Pies puszczony bez smyczy wbiegł po schodach wieży Wielka Sowa w Sudetach, po czym przeskoczył przez murek i spadł z dużej wysokości. Nie przeżył upadku. Opiekunowie atrakcji turystycznej zwrócili się z apelem do turystów o lepszą opiekę nad swoimi pupilami.
Do zdarzenia doszło w niedzielę, 2 czerwca, przy wieży widokowej Wielka Sowa w Pieszycach. Pies wypuszczony przez właściciela wbiegł po schodach prowadzących na wieżę widokową na wysokość drugiego piętra, po czym, przedostając się przez murek, spadł.

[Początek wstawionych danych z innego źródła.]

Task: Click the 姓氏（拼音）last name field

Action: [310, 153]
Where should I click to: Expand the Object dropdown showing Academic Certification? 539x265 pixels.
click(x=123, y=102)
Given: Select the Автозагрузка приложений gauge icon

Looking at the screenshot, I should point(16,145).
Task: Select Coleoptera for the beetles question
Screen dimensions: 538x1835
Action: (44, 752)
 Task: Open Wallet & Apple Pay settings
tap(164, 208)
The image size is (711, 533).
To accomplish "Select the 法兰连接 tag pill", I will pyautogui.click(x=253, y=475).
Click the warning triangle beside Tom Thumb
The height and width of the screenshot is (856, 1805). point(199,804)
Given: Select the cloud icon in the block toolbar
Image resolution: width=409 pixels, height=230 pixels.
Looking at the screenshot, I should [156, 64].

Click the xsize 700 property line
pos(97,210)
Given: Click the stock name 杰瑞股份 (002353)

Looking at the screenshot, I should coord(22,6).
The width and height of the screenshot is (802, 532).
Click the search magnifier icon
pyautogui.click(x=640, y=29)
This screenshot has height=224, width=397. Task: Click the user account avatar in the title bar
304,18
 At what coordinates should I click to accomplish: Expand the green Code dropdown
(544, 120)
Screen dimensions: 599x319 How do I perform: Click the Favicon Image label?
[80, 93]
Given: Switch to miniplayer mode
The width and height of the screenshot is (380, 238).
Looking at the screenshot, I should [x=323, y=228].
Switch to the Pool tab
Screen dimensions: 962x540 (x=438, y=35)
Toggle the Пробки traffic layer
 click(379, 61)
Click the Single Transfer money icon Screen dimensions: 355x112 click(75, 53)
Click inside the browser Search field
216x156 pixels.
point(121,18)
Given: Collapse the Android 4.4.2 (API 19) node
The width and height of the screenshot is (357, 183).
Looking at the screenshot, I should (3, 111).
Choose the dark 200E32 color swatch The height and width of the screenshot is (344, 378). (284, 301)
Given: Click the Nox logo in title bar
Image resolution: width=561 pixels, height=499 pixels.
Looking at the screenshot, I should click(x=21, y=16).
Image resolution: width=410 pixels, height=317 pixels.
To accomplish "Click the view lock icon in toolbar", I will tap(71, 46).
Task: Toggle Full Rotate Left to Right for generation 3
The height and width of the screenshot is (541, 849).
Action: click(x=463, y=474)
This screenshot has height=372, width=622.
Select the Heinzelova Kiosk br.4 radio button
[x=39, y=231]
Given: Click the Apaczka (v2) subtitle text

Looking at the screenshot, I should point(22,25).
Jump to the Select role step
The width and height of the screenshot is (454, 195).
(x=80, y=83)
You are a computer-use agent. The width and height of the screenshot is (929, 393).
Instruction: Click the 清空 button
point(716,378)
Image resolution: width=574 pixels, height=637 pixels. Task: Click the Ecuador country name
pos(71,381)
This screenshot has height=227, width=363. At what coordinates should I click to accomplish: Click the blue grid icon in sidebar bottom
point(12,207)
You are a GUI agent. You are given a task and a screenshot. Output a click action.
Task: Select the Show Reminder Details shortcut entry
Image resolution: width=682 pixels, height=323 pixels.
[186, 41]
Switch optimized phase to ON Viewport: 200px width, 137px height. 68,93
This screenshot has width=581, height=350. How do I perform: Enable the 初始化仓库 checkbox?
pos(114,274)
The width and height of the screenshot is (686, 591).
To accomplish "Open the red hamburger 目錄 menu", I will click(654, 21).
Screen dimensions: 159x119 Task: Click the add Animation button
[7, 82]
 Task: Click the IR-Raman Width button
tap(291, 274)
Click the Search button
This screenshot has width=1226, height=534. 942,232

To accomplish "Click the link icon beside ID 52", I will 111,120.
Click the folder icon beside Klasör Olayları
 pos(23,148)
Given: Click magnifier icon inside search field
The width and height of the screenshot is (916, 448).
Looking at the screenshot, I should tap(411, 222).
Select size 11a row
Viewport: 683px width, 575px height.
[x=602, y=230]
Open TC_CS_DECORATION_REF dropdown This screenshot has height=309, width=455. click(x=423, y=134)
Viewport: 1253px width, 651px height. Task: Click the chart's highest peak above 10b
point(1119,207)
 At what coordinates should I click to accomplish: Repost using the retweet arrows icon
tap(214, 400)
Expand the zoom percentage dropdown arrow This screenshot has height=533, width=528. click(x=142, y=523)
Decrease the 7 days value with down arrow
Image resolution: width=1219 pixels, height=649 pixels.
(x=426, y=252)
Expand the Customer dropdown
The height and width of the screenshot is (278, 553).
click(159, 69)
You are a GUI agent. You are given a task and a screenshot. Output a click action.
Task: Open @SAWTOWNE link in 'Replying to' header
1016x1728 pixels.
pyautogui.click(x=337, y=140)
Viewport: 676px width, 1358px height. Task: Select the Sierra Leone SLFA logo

- Psiak, niestety, nie przeżył tego upadku. Dla naszego pracownika to była trauma, bo pies po tym zdarzeniu był zabrany przez właścicieli dosłownie w worku - mówi w rozmowie z tvn24.pl Sławomir Szel, kierownik referatu promocji gminy Pieszyce.
Wcześniej był już podobny wypadek
To już druga tego typu sytuacja w Wielkiej Sowie. - W pierwszym przypadku, który był w tamtym roku większy pies wyskoczył z tego miejsca i przeżył upadek. Generalnie wielu turystów myśli, że w lesie, w górach pies może biegać bez smyczy. Są jednak przepisy, które na to nie pozwalają. Jest też zakaz wstępu z psem do wieży - wyjaśnia Szel.
- Na nagraniu widać, że nie dość, że pies nie był na smyczy, na żadnej lince, to jeszcze właściciel nie miał z nim kontaktu wzrokowego. Uważam, że to nie było odpowiednie zachowanie. Zwierząt nie można spuszczać z oczu. Nawet jeżeli jesteśmy pewni, że pies zna komendy — mówi Patrycja Starosta z Grupy Ratuj.
Właściciele wieży na Wielkiej Sowie zwrócili się z apelem do turystów o przestrzeganie zasad w opiece nad zwierzętami domowymi.